__RECORD SET__.
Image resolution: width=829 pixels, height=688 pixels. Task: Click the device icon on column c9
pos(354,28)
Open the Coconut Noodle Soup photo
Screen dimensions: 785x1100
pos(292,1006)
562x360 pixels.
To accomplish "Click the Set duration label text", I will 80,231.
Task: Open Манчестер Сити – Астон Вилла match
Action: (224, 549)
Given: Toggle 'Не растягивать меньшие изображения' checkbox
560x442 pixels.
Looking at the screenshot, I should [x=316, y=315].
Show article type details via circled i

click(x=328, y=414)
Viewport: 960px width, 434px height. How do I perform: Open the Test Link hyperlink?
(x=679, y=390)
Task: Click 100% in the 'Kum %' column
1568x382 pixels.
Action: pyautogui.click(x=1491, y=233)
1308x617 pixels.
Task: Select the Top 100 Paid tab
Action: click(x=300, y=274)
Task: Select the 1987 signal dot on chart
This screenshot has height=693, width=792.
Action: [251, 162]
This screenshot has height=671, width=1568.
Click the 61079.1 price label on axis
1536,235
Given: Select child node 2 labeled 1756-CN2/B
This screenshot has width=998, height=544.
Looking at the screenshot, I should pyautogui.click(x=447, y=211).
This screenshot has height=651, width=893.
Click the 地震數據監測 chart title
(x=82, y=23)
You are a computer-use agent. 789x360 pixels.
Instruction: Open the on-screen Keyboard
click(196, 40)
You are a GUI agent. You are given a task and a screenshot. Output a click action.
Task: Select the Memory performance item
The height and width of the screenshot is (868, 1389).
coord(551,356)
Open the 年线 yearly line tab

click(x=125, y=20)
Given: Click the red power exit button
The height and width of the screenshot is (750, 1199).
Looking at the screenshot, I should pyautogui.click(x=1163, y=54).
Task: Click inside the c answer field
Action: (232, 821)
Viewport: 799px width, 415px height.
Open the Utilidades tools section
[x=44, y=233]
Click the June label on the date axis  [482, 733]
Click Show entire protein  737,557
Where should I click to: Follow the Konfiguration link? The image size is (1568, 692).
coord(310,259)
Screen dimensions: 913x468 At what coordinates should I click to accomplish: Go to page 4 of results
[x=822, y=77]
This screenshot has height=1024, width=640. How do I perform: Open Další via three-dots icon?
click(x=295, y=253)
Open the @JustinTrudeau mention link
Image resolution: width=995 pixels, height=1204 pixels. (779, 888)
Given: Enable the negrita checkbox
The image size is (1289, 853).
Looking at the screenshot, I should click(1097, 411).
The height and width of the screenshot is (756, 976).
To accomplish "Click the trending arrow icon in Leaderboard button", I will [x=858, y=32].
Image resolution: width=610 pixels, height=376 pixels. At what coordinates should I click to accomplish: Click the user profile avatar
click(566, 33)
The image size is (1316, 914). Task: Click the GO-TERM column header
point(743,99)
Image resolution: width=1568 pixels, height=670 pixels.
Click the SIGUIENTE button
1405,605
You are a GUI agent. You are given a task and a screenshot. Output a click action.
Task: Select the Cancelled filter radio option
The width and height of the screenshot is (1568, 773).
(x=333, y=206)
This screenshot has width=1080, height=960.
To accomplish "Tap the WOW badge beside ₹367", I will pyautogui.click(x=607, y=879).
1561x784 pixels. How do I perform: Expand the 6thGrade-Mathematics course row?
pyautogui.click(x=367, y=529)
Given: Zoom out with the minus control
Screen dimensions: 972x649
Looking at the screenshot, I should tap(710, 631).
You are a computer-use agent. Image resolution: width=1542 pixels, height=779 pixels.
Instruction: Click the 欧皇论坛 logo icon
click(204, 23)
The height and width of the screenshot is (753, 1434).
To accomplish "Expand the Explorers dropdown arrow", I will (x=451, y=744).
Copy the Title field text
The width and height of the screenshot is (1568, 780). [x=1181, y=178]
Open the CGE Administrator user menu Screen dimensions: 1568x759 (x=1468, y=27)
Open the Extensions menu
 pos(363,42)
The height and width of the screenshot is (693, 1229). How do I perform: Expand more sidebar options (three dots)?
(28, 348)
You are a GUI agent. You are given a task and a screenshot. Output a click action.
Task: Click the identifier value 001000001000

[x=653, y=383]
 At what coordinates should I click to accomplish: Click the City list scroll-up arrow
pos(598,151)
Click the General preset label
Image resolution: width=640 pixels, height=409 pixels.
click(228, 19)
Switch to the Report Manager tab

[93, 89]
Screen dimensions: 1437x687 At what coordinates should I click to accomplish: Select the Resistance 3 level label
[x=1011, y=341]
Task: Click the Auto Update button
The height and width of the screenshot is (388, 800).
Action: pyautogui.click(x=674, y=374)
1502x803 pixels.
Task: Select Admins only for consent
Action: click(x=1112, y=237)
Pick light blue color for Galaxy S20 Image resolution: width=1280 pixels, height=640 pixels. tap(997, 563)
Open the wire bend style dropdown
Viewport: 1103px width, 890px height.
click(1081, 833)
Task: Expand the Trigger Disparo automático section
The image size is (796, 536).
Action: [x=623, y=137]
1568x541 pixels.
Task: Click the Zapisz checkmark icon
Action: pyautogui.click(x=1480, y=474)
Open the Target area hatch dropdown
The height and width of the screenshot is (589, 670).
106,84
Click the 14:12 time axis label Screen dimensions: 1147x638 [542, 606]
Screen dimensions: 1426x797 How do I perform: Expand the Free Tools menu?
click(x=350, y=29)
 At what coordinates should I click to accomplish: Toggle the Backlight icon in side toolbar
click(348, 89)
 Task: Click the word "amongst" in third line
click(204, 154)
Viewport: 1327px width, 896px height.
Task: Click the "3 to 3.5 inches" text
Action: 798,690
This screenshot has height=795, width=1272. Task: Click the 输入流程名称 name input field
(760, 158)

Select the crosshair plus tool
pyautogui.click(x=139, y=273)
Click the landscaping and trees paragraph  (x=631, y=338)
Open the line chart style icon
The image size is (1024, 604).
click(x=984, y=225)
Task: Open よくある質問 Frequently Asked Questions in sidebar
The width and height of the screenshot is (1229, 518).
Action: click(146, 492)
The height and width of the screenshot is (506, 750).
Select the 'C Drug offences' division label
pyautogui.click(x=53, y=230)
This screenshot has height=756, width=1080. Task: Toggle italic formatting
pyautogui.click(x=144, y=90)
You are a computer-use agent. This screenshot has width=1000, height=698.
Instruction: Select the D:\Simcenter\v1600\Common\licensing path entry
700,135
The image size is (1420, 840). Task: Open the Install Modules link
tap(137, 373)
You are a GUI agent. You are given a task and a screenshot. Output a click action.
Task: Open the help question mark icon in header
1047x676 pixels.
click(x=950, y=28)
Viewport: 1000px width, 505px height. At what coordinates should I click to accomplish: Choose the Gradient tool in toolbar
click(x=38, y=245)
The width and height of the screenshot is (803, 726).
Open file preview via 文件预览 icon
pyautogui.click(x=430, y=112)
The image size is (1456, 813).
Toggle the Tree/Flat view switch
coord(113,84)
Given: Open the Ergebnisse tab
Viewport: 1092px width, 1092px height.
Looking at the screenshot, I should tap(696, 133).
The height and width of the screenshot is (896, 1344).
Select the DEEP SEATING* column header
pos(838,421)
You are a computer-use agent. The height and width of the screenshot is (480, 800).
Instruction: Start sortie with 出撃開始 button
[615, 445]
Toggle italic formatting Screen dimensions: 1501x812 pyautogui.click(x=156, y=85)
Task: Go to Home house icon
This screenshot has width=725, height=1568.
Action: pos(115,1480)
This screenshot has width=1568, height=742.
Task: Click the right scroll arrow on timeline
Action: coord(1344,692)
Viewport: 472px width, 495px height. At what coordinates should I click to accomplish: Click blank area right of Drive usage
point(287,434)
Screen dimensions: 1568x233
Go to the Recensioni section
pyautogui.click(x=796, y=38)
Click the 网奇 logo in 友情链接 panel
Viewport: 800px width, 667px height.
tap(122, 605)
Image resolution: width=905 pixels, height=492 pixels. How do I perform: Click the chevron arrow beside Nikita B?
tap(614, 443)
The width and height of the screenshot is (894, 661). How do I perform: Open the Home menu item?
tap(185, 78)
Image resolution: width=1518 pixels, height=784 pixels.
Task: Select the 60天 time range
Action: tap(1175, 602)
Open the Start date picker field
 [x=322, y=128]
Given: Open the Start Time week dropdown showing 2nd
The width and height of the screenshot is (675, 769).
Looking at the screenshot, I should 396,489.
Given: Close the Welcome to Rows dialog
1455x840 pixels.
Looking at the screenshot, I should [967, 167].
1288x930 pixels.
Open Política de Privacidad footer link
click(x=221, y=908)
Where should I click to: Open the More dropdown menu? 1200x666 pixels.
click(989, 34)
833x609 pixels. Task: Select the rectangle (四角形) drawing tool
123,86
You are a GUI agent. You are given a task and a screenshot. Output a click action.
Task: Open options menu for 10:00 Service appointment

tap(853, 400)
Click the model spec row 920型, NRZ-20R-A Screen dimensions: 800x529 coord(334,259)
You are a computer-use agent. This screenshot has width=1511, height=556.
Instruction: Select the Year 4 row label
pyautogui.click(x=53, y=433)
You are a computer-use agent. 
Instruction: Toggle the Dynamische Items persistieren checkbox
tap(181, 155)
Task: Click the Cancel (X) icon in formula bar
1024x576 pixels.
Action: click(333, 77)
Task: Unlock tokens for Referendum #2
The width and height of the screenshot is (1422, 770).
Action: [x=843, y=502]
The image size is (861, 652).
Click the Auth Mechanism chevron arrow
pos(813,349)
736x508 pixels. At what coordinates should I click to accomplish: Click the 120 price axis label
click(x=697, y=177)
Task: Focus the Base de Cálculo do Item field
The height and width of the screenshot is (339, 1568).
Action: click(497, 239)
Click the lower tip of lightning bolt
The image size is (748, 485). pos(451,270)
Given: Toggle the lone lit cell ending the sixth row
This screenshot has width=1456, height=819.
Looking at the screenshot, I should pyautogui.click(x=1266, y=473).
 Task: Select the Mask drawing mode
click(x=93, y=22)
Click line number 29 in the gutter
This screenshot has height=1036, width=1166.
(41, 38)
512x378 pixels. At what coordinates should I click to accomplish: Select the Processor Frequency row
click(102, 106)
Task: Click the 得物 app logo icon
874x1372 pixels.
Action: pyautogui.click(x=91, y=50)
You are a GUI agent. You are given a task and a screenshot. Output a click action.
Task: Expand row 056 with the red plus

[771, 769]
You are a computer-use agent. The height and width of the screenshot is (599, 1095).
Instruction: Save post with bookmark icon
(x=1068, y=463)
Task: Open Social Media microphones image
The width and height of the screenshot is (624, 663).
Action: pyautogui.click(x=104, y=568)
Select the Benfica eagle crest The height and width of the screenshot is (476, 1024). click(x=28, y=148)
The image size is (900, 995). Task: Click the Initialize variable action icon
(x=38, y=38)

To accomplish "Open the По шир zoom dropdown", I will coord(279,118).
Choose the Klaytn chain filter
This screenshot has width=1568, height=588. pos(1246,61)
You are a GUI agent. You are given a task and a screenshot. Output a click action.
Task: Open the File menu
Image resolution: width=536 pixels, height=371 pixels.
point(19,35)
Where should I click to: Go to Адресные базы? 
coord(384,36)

__PROBLEM DESCRIPTION__. Every line in the data above that contains "style" needs to be copied.

__ANSWER SECTION__.
Open the wire bend style dropdown
Open the line chart style icon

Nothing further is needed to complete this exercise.